The notes attacked Labour's record.
"Labour tinkered around the edges and made a mess of our smoke free laws. They were going to put small business owners up and down the country out of business," it says.
"The policies were ideological nonsense that no other country had been stupid enough to implement. Labour was wanting to treat New Zealanders as guinea pigs in their radical policy experiment."
Smokers were being harshly punished, particularly the poor.
"Our tobacco control measures have had broad and unintended consequences. It has ripped billions of dollars from the poorests and has made many to feel isolated from their communities," the notes say. "We need to treat this for what it is, an addiction, not punish people for it, but help them out of it."
The notes Costello provided to the ministry also pushed the case for dairies and other convenience stores to market vapes. "Recognise dairies, petrol stations and supermarkets are responsible sellers by allowing them to continue selling the three regulated vape flavours while enabling them to market vapes to smokers whenever cigarettes are requested for purchase."

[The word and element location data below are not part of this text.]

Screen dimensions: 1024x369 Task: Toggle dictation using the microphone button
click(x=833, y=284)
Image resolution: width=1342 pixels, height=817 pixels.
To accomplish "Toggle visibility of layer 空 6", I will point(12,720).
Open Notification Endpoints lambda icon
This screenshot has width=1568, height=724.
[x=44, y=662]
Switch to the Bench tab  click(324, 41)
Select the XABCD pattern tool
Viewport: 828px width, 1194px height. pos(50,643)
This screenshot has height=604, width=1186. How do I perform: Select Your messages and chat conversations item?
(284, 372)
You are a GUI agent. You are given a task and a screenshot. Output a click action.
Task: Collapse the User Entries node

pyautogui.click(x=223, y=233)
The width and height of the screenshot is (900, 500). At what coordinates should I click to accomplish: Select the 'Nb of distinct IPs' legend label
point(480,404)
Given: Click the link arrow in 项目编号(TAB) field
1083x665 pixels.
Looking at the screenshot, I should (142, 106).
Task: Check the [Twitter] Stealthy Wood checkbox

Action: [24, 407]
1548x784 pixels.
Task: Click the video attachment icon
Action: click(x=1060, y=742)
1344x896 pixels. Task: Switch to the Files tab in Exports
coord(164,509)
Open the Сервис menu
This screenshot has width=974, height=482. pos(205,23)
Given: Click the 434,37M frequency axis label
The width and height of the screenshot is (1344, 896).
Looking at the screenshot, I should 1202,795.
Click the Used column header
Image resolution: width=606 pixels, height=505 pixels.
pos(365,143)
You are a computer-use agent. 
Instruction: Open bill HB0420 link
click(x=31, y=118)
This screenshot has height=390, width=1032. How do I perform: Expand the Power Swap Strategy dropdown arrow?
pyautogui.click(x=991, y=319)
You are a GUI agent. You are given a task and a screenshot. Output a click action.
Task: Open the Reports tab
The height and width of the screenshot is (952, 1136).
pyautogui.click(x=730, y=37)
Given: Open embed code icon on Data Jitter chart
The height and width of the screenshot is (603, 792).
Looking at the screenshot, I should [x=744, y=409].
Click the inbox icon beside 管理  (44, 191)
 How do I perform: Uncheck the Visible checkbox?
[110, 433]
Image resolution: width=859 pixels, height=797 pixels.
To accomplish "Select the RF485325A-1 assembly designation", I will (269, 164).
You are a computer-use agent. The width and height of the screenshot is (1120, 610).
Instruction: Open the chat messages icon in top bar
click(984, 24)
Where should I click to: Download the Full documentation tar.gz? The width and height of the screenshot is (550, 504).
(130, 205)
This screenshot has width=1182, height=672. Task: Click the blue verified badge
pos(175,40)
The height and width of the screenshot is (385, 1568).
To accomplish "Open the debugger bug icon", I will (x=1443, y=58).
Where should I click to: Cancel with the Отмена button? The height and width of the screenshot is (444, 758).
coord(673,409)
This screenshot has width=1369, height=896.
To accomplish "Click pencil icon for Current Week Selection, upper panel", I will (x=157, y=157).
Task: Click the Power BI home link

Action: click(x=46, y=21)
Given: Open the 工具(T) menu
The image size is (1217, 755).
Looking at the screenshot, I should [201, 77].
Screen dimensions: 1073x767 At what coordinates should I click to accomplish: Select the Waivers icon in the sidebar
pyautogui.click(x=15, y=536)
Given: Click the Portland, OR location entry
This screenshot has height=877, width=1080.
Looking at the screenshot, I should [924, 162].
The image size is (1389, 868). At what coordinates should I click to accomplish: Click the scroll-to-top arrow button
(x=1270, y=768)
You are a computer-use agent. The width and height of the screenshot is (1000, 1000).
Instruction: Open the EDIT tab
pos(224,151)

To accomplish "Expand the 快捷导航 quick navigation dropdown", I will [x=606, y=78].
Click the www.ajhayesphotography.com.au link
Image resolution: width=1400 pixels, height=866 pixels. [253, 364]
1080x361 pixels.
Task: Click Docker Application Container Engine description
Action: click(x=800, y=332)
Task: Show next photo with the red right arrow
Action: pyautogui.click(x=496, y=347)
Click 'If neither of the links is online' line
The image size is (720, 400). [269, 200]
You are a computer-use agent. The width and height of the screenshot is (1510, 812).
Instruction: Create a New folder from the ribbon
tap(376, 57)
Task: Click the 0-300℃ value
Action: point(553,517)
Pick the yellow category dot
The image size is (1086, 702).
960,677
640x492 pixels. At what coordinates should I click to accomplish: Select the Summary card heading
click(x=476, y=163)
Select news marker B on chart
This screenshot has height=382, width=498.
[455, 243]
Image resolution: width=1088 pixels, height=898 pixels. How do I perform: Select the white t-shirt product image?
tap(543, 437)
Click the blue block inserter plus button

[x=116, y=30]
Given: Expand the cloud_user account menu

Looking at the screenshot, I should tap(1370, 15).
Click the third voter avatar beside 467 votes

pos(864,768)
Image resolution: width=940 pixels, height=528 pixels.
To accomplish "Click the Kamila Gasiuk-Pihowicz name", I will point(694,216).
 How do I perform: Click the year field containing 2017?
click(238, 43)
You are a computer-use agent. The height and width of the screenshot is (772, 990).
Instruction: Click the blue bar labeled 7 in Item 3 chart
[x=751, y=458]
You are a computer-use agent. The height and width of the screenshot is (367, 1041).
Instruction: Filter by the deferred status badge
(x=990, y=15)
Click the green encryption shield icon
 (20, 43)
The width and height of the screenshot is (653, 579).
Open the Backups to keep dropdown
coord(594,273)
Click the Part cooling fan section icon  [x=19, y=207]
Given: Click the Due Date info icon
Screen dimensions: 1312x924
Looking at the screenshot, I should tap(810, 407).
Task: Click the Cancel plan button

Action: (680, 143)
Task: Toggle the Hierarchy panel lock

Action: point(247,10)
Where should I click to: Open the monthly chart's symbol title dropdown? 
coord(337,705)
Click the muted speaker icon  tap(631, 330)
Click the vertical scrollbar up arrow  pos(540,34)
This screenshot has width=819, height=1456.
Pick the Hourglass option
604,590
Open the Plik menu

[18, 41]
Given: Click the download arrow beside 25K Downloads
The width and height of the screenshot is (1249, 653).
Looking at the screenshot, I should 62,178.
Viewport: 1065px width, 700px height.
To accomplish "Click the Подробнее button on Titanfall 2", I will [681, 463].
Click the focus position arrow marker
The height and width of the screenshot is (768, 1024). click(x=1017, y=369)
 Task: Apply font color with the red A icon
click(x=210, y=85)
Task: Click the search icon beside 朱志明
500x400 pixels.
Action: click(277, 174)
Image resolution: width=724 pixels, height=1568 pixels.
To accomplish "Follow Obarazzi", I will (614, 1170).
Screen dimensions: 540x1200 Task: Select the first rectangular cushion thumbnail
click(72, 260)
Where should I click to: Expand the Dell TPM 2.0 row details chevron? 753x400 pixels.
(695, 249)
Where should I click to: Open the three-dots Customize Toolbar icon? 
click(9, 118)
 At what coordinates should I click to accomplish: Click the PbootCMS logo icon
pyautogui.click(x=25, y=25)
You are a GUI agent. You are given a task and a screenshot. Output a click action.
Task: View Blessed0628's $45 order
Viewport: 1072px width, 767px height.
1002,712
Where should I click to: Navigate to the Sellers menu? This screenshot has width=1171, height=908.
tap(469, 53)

The document also argues there shouldn't be a reduction in the number of retailers selling tobacco. "This too will just lead to the gangs selling cigarettes. We support small business for whom cigarettes are a major source of income."
It is unclear who "we" is referring to as Costello has not said who the author of the document was.
The retailer reduction would be unfair to smokers, it says.
"Unfair on those without access to transport or those who are disabled. Yet more costs for smokers."
PM Luxon responds
Prime Minister Christopher Luxon was asked about the notes on Thursday afternoon as the story broke on RNZ.
He said the government increased excise tax on cigarettes in December.
He repeated his earlier stance that Costello was determined to reduce smoking rates.
"I've spoken to her about it, she's passionate about it, she cares about it, I've got confidence that she wants to do that," he said.
"She maybe asked for a broad range of advice and feedback [from officials] ... all I can tell you is excise tax has gone up, it's been implemented, it's happening."
Asked if Costello was the right person to be in charge of reducing rates of smoking, he said the government's smokefree position was being "very poorly misrepresented".
The existing legislation had seen daily smoking rates fall from 16.7 a decade ago to 8.6 and then fall another two points.
Pressed again on Costello's role, all Luxon would say was she was very determined to help the 6.8 percent of Kiwis who were still daily smokers.
"We know it gets harder, but she's asking for advice on education ... She's very determined to reduce smoking rates across New Zealand."
He said he was not responsible for every request a minister made.
"I'm clear about the priorities I'm asking them to deliver. I'm clear about the delegation. I've been very clear about that, probably more clear than any previous prime minister."